Using the data beneath, show every line that includes the word "Click".

- DATA FOR THIS EXERCISE
☆ ☆ ☆

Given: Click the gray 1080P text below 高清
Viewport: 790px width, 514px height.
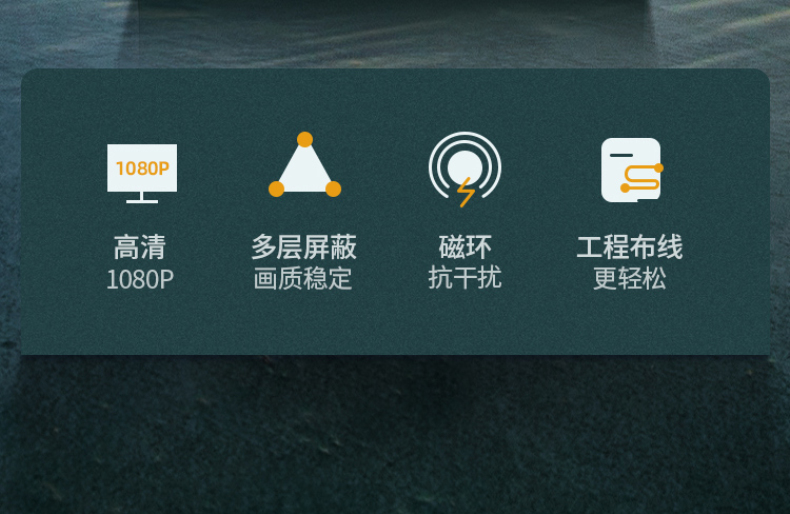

☆ ☆ ☆

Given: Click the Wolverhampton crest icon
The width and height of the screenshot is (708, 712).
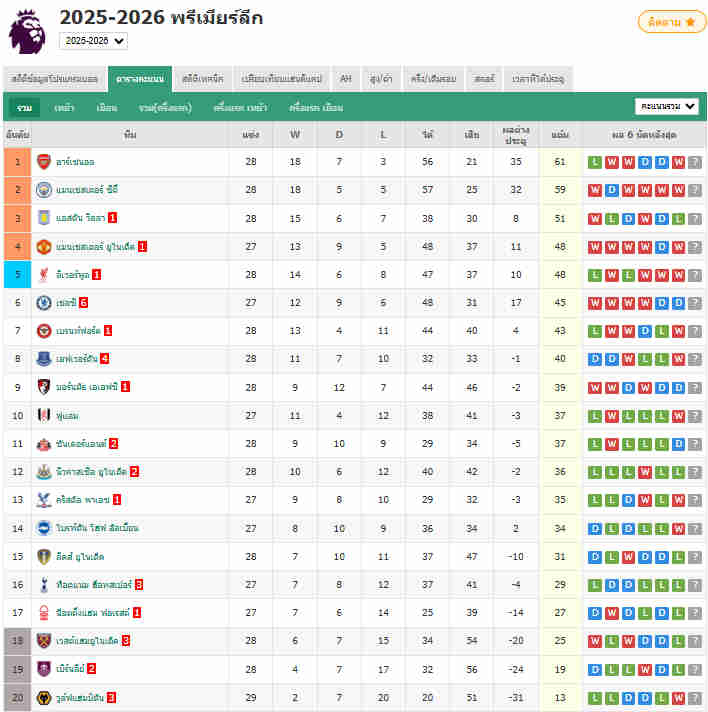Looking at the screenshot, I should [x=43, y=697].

☆ ☆ ☆

- RESPONSE
Given: Click the gray 1080P text below 高清
Given: Click the Wolverhampton crest icon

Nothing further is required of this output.